Kasur’s fault line

19 Sep 2019


ONCE again, protests have erupted in the city of Kasur over the sexual abuse and murder of children, and parents are forced to relive their worst nightmare, as painful memories of the not-too-distant past resurface. On Tuesday, the bodies of three out of a reported five missing boys were discovered in Chunian tehsil: eight-year-old Faizan and Suleman Akram, and nine-year-old Ali Husnain. Kasur’s trade and local bar associations have called for a strike until arrests are carried out.
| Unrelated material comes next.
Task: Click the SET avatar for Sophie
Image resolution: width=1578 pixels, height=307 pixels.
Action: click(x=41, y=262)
Following these calls for strikes and agitation from the public — which saw protesters pelting stones at a police station, burning tyres, shutting down shops, and blocking roads — the Punjab police have suspended two of its officials for failing to carry out their duty to protect and serve the public. They also claim to have detained several suspects in connection with the murder of the children, and will be carrying out DNA tests soon. Such knee-jerk efforts may or may not deliver justice, but they certainly help in managing public perceptions.
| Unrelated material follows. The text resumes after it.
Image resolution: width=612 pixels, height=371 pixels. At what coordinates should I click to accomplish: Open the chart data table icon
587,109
In 2015, the country was shaken when news of hundreds of videos of young children being forced to perform sexual acts on adults surfaced. These videos were allegedly sold in the market or used to blackmail the parents of the children. If the protesting parents had not clashed with the police, who had previously dismissed their pain and cries for justice, it is likely that the scale of the abuse would never have been unearthed. But even then, the alleged high-profile patrons in power or with close links to those in power were never arrested. Then came the news of the horrific rape and murder of six-year-old Zainab Ansari in 2017, which led to even greater outrage, with countrywide protests and increased pressure on the PML-N government. In an attempt to assuage the protests, the then Punjab government hastily carried out the execution of one Imran Ali, who the court found guilty of rape and murder. But the problem did not end there — even if it silenced the protesters for the time being. In December 2018, four other people were arrested for purchasing minor girls for prostitution in Kasur. Clearly, the scale of the rot is extensive for such incidents to keep happening over and over again in one part of the country. Indeed, the sexual abuse of children is Pakistan’s hidden shame.